_Exercise input_.
====
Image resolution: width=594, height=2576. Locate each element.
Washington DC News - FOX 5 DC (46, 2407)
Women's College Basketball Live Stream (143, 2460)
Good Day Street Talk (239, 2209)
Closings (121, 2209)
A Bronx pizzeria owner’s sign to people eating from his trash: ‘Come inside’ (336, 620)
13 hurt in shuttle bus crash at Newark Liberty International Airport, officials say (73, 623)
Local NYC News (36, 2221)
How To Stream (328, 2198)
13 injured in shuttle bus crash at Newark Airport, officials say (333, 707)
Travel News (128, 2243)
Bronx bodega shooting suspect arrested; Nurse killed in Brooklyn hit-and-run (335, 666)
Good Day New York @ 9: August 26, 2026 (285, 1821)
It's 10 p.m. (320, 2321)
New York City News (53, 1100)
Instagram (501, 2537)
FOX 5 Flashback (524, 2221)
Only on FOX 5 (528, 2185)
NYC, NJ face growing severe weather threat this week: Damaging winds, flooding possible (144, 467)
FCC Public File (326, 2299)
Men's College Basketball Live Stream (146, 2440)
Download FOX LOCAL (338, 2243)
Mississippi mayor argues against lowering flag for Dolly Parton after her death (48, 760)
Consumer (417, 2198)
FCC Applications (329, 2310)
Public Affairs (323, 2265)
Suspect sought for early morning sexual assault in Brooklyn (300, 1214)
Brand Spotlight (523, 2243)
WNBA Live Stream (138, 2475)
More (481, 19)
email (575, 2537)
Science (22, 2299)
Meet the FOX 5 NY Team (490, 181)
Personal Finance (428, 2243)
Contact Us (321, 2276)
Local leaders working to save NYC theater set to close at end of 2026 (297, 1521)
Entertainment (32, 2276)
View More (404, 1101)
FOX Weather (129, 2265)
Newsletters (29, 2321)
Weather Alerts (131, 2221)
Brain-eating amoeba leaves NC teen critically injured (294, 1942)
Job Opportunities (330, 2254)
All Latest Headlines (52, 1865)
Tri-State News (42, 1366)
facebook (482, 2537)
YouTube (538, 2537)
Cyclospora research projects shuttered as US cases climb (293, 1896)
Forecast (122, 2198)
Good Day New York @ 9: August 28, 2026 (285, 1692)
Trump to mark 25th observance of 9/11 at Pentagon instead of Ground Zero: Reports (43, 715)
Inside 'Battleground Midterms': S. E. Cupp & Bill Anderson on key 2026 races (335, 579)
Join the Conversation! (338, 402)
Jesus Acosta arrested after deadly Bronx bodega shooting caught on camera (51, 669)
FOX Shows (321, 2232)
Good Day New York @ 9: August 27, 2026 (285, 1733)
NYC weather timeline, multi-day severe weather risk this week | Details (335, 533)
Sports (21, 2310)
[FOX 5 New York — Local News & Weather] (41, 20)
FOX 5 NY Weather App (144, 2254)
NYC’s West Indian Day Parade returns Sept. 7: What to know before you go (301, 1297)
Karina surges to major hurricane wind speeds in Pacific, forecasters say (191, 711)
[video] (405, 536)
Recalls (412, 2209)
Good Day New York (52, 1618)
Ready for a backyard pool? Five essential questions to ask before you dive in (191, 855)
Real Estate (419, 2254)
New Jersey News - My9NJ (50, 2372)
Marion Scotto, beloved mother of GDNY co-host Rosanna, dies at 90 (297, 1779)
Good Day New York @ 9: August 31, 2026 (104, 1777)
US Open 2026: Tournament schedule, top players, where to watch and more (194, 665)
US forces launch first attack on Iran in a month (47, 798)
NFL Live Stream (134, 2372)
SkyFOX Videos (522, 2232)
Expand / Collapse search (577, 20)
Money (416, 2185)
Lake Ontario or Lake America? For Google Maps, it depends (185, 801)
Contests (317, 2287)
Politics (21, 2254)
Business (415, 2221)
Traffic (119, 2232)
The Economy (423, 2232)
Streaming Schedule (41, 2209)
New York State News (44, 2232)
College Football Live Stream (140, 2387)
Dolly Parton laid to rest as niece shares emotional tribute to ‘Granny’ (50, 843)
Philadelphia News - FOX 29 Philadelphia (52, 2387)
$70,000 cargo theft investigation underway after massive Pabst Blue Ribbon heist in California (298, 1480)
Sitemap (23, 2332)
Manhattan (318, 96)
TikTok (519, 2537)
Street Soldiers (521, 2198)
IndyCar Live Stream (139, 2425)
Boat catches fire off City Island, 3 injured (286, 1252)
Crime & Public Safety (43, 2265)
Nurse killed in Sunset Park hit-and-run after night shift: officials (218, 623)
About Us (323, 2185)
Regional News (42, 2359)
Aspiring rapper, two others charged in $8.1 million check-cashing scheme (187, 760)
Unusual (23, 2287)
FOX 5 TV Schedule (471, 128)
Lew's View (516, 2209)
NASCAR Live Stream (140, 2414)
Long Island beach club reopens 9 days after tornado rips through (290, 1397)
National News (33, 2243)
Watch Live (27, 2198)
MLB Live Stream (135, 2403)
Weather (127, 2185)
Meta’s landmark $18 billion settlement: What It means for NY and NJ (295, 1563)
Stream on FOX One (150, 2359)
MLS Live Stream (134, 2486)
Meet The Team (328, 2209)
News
====
_Requirement_.
From the records above, copy only the lines starting with the line that holds "NYC, NJ face" and going on through the line that holds "Forecast (122, 2198)", exactly as written.

_Exercise solution_.
NYC, NJ face growing severe weather threat this week: Damaging winds, flooding possible (144, 467)
FCC Public File (326, 2299)
Men's College Basketball Live Stream (146, 2440)
Download FOX LOCAL (338, 2243)
Mississippi mayor argues against lowering flag for Dolly Parton after her death (48, 760)
Consumer (417, 2198)
FCC Applications (329, 2310)
Public Affairs (323, 2265)
Suspect sought for early morning sexual assault in Brooklyn (300, 1214)
Brand Spotlight (523, 2243)
WNBA Live Stream (138, 2475)
More (481, 19)
email (575, 2537)
Science (22, 2299)
Meet the FOX 5 NY Team (490, 181)
Personal Finance (428, 2243)
Contact Us (321, 2276)
Local leaders working to save NYC theater set to close at end of 2026 (297, 1521)
Entertainment (32, 2276)
View More (404, 1101)
FOX Weather (129, 2265)
Newsletters (29, 2321)
Weather Alerts (131, 2221)
Brain-eating amoeba leaves NC teen critically injured (294, 1942)
Job Opportunities (330, 2254)
All Latest Headlines (52, 1865)
Tri-State News (42, 1366)
facebook (482, 2537)
YouTube (538, 2537)
Cyclospora research projects shuttered as US cases climb (293, 1896)
Forecast (122, 2198)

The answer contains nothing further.